Task to complete: Leave every picture out, then reproduce the rest of the listing exactly.

Data for analysis:
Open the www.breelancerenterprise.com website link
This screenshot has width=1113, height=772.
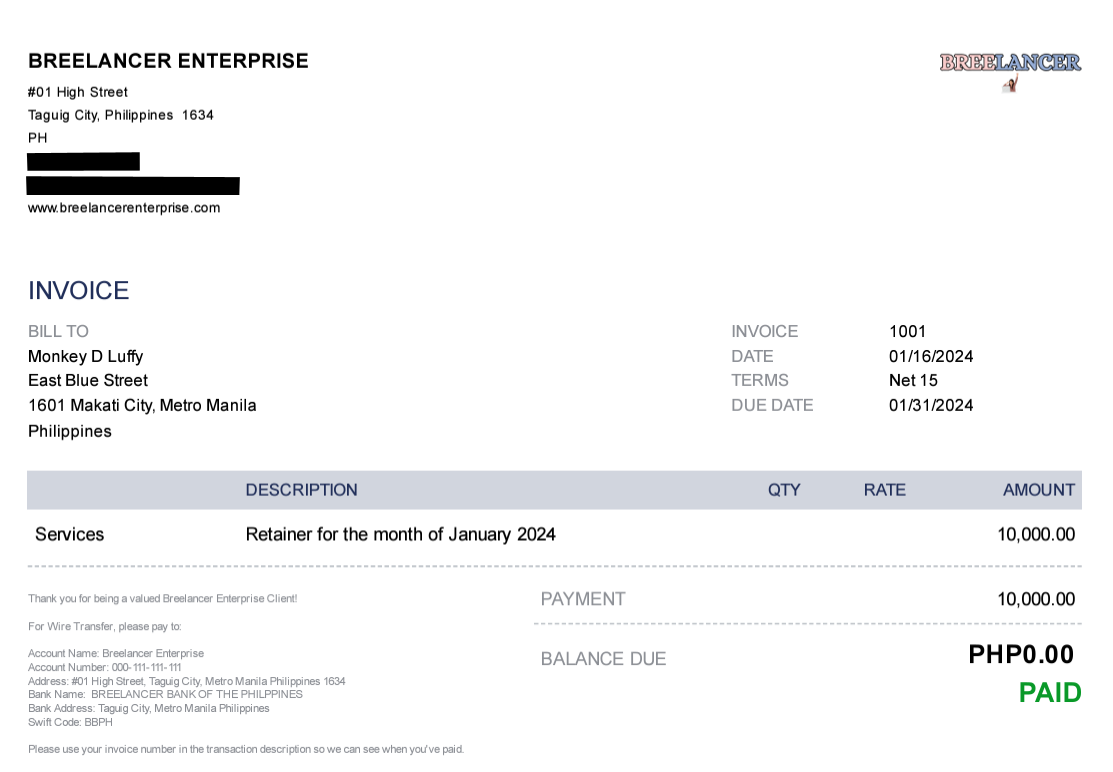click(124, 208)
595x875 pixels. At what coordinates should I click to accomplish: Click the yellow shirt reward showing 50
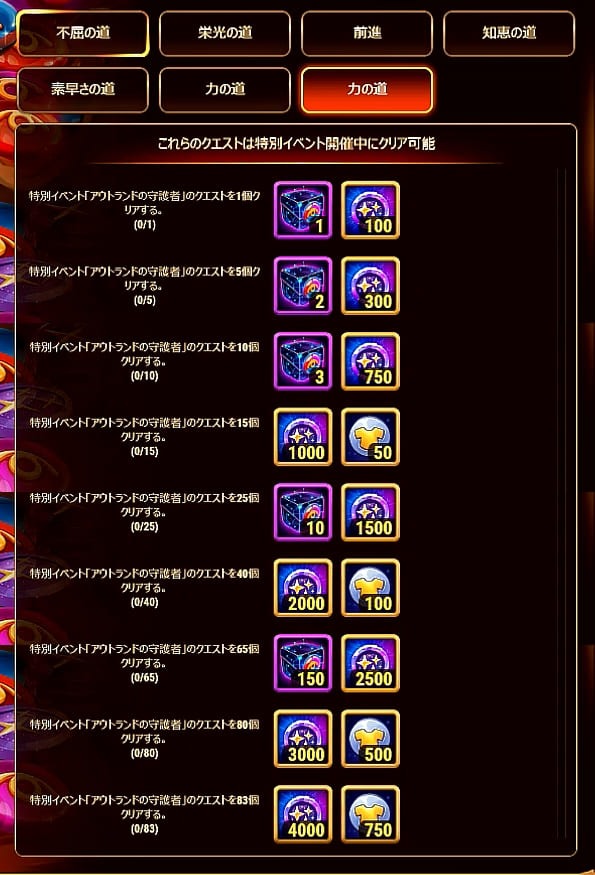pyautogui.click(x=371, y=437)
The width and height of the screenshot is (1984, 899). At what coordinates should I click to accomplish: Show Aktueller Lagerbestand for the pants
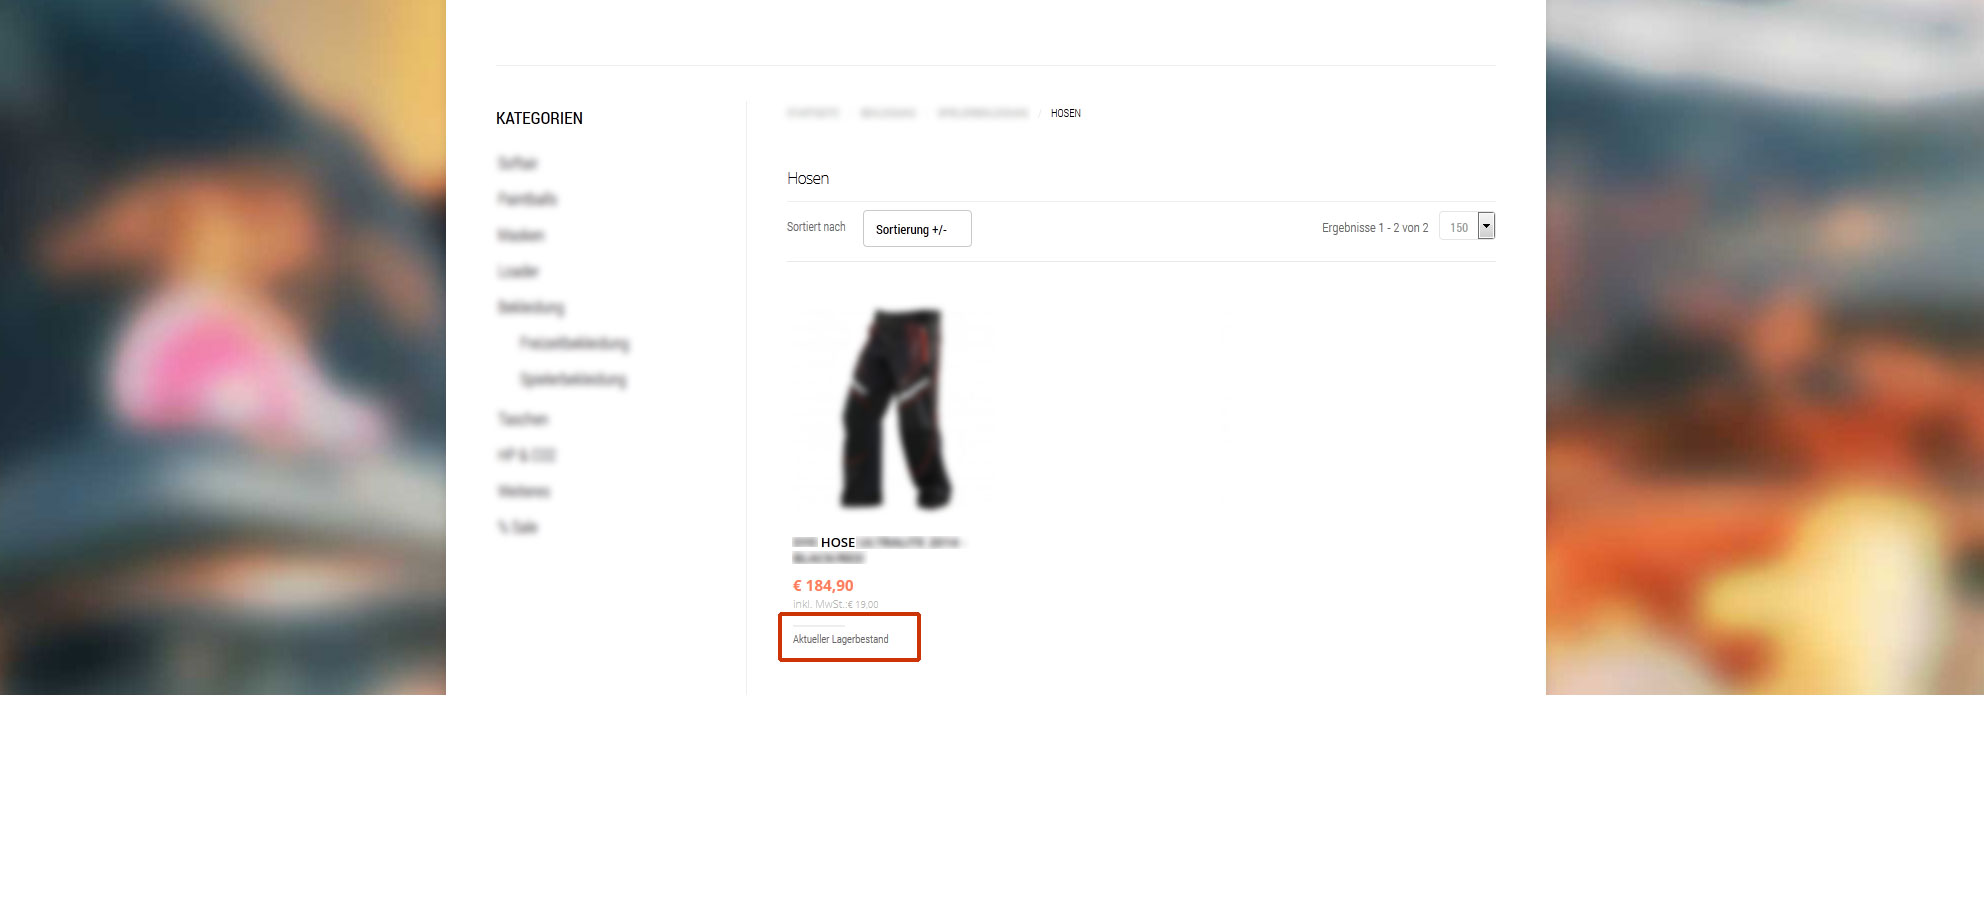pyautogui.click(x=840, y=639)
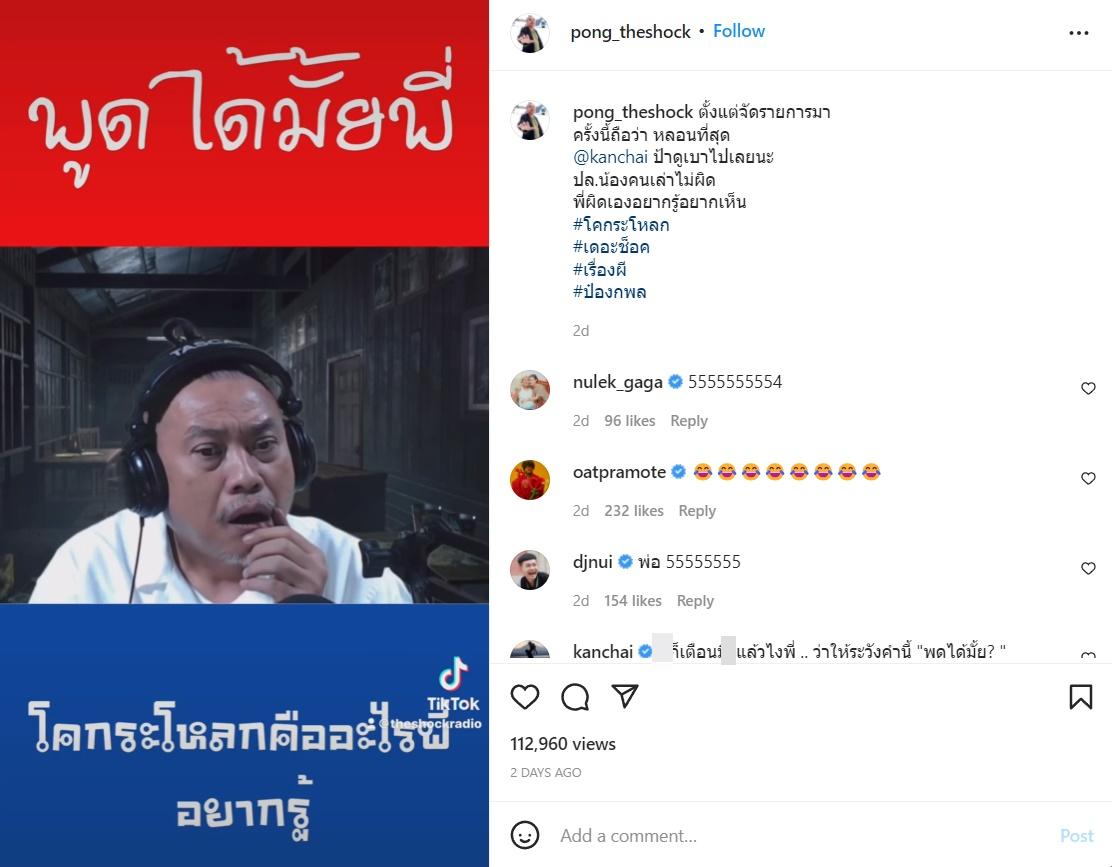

Exercise solution:
Open the www.breelancerenterprise.com website link
This screenshot has width=1113, height=772.
click(124, 208)
595x875 pixels. At what coordinates should I click to accomplish: Click the yellow shirt reward showing 50
pyautogui.click(x=371, y=437)
The width and height of the screenshot is (1984, 899). At what coordinates should I click to accomplish: Show Aktueller Lagerbestand for the pants
pyautogui.click(x=840, y=639)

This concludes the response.